Il covid mette lo zampino anche in questa fetta di mercato che l'anno scorso aveva toccato una cifra da record. Tra le cause anche dazi e tensioni tra i mercati internazionali; Cina, Usa e Regno Unito su tutti.

 
03 settembre 2020 | 10:30

Vino italiano, export giù del 4% Primo calo dopo 30 anni

Il covid mette lo zampino anche in questa fetta di mercato che l'anno scorso aveva toccato una cifra da record. Tra le cause anche dazi e tensioni tra i mercati internazionali; Cina, Usa e Regno Unito su tutti.

03 settembre 2020 | 10:30
 

Le vendite di vino italiano nel mondo sono in calo del 4% nel 2020 con una storica inversione di tendenza che non ha precedenti negli ultimi 30 anni a causa delle difficoltà registrate dalla ristorazione in tutto il mondo per l’emergenza coronavirus. È quanto emerge da una analisi di Coldiretti sulla base dei dati Istat relativi ai primi cinque mesi dell’anno in occasione del Cibus Forum, dalla quale si evidenzia che il vino resta tuttavia la voce principale dell’export agroalimentare Made in Italy.

L'export del vino tricolore cala del 4% - Vino italiano, export giù del 4% Primo calo dopo 30 anni

L'export del vino tricolore cala del 4%

Un dato comunque preoccupante dopo il record storico di 6,4 miliardi fatto segnare lo scorso anno per le esportazioni di vino Made in Italy con la vendemmia 2020 che è la prima segnata dagli effetti della pandemia mondiale, delle tensioni commerciali internazionali con la minaccia dei dazi e della Brexit con l’uscita dall’Unione Europea della Gran Bretagna che è stata per lungo tempo il principale cliente del prosecco, il vino italiano più esportato nel mondo.

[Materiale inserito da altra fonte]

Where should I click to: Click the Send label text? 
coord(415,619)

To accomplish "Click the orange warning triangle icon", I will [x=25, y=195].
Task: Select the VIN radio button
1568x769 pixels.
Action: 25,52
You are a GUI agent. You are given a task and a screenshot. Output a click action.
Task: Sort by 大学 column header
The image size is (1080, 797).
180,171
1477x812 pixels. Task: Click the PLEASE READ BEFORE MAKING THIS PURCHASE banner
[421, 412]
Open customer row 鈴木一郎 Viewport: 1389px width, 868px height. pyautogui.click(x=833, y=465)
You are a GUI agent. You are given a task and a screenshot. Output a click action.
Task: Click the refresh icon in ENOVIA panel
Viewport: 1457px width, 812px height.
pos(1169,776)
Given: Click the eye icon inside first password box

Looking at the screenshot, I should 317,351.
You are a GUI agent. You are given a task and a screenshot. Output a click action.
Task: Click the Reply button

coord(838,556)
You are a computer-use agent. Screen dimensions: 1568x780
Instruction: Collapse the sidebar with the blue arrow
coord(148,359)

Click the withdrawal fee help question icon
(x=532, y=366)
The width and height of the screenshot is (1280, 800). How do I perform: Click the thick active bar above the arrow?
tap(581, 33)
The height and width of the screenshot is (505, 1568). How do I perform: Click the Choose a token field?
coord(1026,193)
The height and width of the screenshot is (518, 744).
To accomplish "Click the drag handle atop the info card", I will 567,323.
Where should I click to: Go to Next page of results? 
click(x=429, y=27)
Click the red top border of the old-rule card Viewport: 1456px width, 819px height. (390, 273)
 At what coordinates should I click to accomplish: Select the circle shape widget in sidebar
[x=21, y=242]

In Cina, dove il virus ha colpito per primo, il consumo di bottiglie tricolori fra gennaio e maggio 2020 è crollato in valore del 44%, nel Regno Unito le vendite sono scese di quasi il 12% anche a causa delle incertezze e delle tensioni legate alla Brexit, la Francia ha ceduto il 14% mentre l’export in Germania e Stati Uniti, due dei principali mercati per l’Italia, è in leggero calo (- 1%).  Sul commercio nazionale con gli Usa è stato sventato per adesso il rischio dei dazi del presidente degli Stati Uniti Donald Trump. Gli Stati Uniti sono il principale consumatore mondiale di vino e l’Italia è il loro primo fornitore con gli americani che apprezzano tra l’altro il Prosecco, il Pinot grigio, il Lambrusco e il Chianti.
 
A infondere ottimismo è una vendemmia di buona/ottima qualità e anche se l’andamento della raccolta dipenderà molto dalle prossime settimane. La produzione tricolore sarà destinata per circa il 70% a vini Docg, Doc e Igt con 332 vini a denominazione di origine controllata (Doc), 73 vini a denominazione di origine controllata e garantita (Docg), e 118 vini a indicazione geografica tipica (Igt) riconosciuti in Italia e il restante 30 per cento per i vini da tavola. Ma la vendemmia 2020 in Italia è influenzata anche dalle misure di sicurezza anti contagio e dalle difficoltà di spostamento degli stagionali agricoli stranieri che in passato contribuivano in modo significativo alla raccolta delle uve. Per questo è necessario estendere a tutte le Regioni i tamponi all’arrivo in Italia anche ai lavoratori nei campi provenienti dall’estero come è già stato fatto in Trentino Alto Adige che ha dato il via libera ai test sui collaboratori agricoli giunti da altre parti del mondo che potranno così partecipare da subito alle attività di raccolta. In questo modo i lavoratori stranieri che superano il test potranno svolgere le attività di raccolta, con la Coldiretti che ha avviato una campagna di comunicazione rivolta alle imprese e agli stessi lavoratori per garantire il rispetto delle regole e tutelare la salute pubblica.
 
«In questo contesto almeno 25mila posti di lavoro occasionali tra le vigne potrebbero essere disponibili per la vendemmia con una radicale semplificazione del voucher “agricolo” che era stato introdotto per la prima volta in Italia proprio per la vendemmia e poi successivamente ingiustamente abrogato», conclude il presidente della Coldiretti Ettore Prandini nel sottolineare che «bisogna ripensare ad uno strumento per il settore che da una parte sia agile e flessibile rispondendo ad un criterio di tempestiva disponibilità all’impiego e dall’altra generi opportunità di integrazione al reddito preziosa per in cittadini in questo periodo di crisi».